Cerita Masjai 10 Menit Tergulung Tsunami: Saya Pasrah Sama Allah
Tsunami telah merenggut istri dan anak dari Masjai (40) pada Sabtu (22/12) malam. Begitu juga rumah milik Masjai dan ratusan warga lainnya yang porak poranda di Desa Tanjung Jaya, Kec. Panimbang, Kab. Pandeglan, Banten.
Kini Masjai dirawat dalam pondok di atas bukit sejauh 2,5 km dari pinggir pantai, tepatnya di Kampung Lebak Apus. Akses menuju kampung tersebut hanya dapat ditempuh dengan berjalan kaki selama 2 jam. Kondisi jalan sangat memprihatinkan, lantaran dipenuhi lumpur dan sangat curam.
“Saya dibawa warga pakai tandu ke sini, kami takut tsunami susulan,” kata Masjai di Kampung Lebak Apus, Selasa (25/12).
Dalam kondisi terbaring, Masjai menceritakan saat tsunami merenggut istri dan anaknya. Awalnya Ia mendengar teriakan Maskani (27) anaknya yang sedang berada di luar rumah.
“Bapak, Ibu cepat keluar, ada tsunami. Cepat,” ujar Masjai.
Masjai tidak langsung percaya atas ucapan anaknya. Ia keluar melihat ke arah laut. Saat itu Ia mendengar suara gemuruh yang semakin mendekati. Ia pun bergegas membangunkan putrinya Nur Asia (18) bersama istrinya yang sedang berada di kamar. Nahas, tidak ada kesempatan, gelombang tsunami langsung menghantam rumahnya hingga ambruk. Masjai, anak, dan istrinya digulung ombak, terpisah dari pegangan putri dan istrinya.

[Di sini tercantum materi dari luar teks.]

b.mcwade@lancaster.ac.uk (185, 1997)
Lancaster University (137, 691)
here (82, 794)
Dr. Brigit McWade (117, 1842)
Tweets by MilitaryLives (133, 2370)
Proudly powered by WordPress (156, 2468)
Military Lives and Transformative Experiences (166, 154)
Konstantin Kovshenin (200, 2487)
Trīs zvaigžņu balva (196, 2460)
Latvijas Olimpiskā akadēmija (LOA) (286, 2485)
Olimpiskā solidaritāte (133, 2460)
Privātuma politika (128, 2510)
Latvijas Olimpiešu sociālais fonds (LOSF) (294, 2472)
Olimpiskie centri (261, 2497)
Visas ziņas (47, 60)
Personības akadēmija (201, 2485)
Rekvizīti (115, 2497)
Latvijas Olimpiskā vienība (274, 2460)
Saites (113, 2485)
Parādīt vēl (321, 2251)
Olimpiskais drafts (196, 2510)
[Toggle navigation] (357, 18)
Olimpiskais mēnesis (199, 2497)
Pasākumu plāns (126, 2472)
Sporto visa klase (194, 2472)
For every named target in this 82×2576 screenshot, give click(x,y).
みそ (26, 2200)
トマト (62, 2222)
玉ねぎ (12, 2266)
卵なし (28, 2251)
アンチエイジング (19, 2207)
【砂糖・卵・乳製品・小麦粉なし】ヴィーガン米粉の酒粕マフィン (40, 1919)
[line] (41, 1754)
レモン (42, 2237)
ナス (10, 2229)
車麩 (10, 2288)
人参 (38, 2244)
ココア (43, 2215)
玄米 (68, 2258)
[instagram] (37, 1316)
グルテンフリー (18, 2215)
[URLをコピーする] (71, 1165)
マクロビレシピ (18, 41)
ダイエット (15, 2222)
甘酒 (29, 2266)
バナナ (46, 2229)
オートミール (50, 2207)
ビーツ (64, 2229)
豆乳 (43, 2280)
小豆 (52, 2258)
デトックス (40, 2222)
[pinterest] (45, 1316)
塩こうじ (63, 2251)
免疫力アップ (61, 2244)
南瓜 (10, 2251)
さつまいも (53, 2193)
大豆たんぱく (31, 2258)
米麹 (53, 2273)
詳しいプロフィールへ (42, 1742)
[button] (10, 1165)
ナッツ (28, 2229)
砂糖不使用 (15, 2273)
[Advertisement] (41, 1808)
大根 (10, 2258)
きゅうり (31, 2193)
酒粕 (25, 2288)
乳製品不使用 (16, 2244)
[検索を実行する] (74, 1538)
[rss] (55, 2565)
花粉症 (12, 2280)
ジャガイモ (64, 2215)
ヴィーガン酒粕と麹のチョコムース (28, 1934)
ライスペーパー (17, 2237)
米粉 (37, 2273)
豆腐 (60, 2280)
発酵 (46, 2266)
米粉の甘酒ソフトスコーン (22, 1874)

“Tsunami begitu cepat, kami dengar suara gemuruh dari laut. Saya teringat Nur Asia yang tidur di kamar, bersama istri kami bangunkan. Tapi saat mau keluar tsunami sudah menghempas rumah, kami pun digulung tsunami,” ucapnya.
Selama digulung tsunami, Masjai berusaha mencapai permukaan air untuk bernafas. Namun, gelombang tsunami terus memutar dan membenturkan tubuhnya. Ia pun terpaksa menelan air laut berulang kali. Masjai saat itu pasrah.
“Badan saya terbentur balok kayu, pepohonan, tangan saya kayak kena sayatan seng. Sudah pasrah dipanggil Allah SWT,” ujar Masjai.
Setalah hampir 10 menit digulung tsunami, Masjai tersadar di antara pohon tebu yang berjarak 200 meter dari rumahnya. Ia mengalami luka parah di bagian lengan, sekujur tubuhnya banyak goresan dan sayatan.
“Saya enggak tahu saat itu jam berapa, tapi saya ditolong anak saya yang nomor dua, Maskani (27). Saya dibawa ke pinggir bukit, kondisi desa saat itu gelap, banyak orang berteriak mencari anggota keluarganya,” kata Masjai.
Usai mendapat pertolongan, Masjai ditemani Maskani mencari istri dan putrinya Nur Asia dalam kondisi gelap gulita. Namun, usaha mereka gagal. Bersama warga lainnya mereka memutuskan naik ke atas bukit membawa peralatan seadanya.
“Kami ke atas sini, kami putuskan cari anak dan istri besoknya (Minggu). Sampai sekarang enggak ketemu mereka, kami bingung. Di sini enggak ada bantuan dari relawan ataupun petugas,” keluh Masjai.
Masjai bersama 40 pengungsi lainnya saat ini bertahan di atas bukit yang jaraknya 2,5 km dari pantai. Mereka kekurangan makanan dan minuman, dan bantuan medis. Masjai mengaku, kondisi tangannya sebelah kiri semakin parah.
“Belum ada bantuan medis, makanan, dan minuman. Kami mengandalkan pengendar yang melintas, kami jegat untuk dapat bantuan. Kami berharap ada bantuan, itu saja,” pungkasnya.